# Information
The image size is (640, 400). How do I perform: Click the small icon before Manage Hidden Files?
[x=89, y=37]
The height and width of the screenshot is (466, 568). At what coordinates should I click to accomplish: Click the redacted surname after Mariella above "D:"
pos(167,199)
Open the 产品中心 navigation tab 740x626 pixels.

==

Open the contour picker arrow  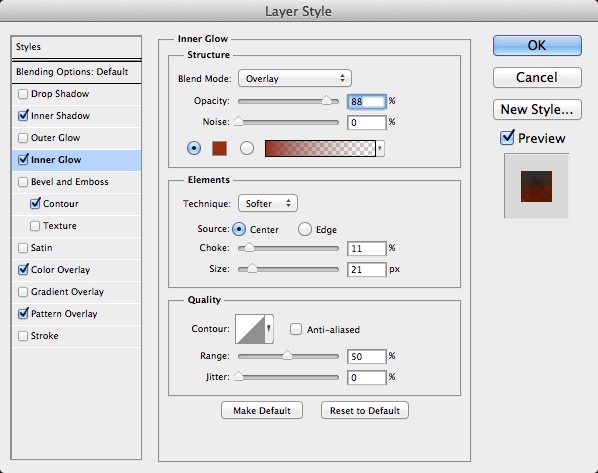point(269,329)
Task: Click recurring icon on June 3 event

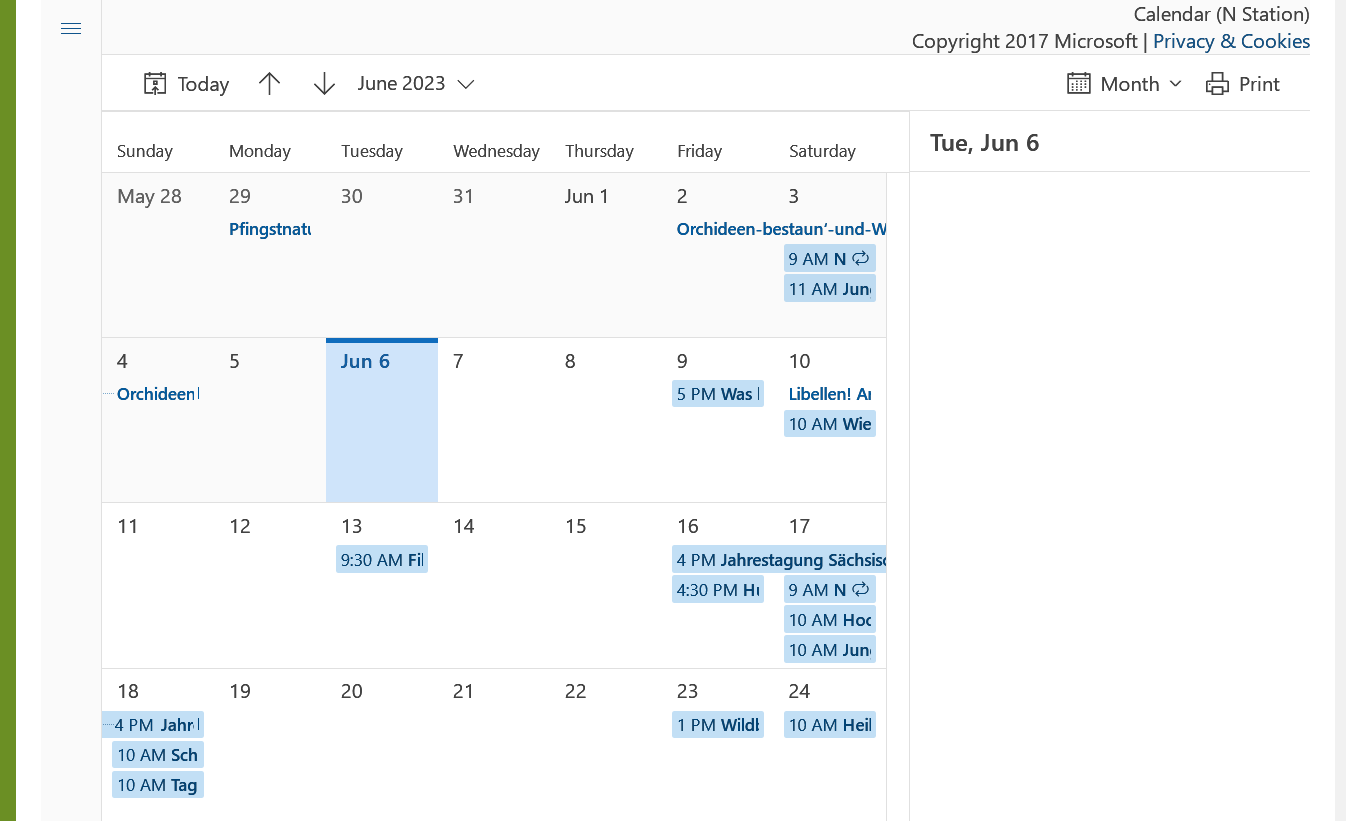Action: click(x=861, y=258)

# What you are asked to do
Give an exact copy of the lines above from the line with "The image size" up to and including the line with "Open the 产品中心 navigation tab 740x626 pixels.", and leave everything else out.

# Solution to the exercise
The image size is (640, 400). How do I perform: Click the small icon before Manage Hidden Files?
[x=89, y=37]
The height and width of the screenshot is (466, 568). At what coordinates should I click to accomplish: Click the redacted surname after Mariella above "D:"
pos(167,199)
Open the 产品中心 navigation tab 740x626 pixels.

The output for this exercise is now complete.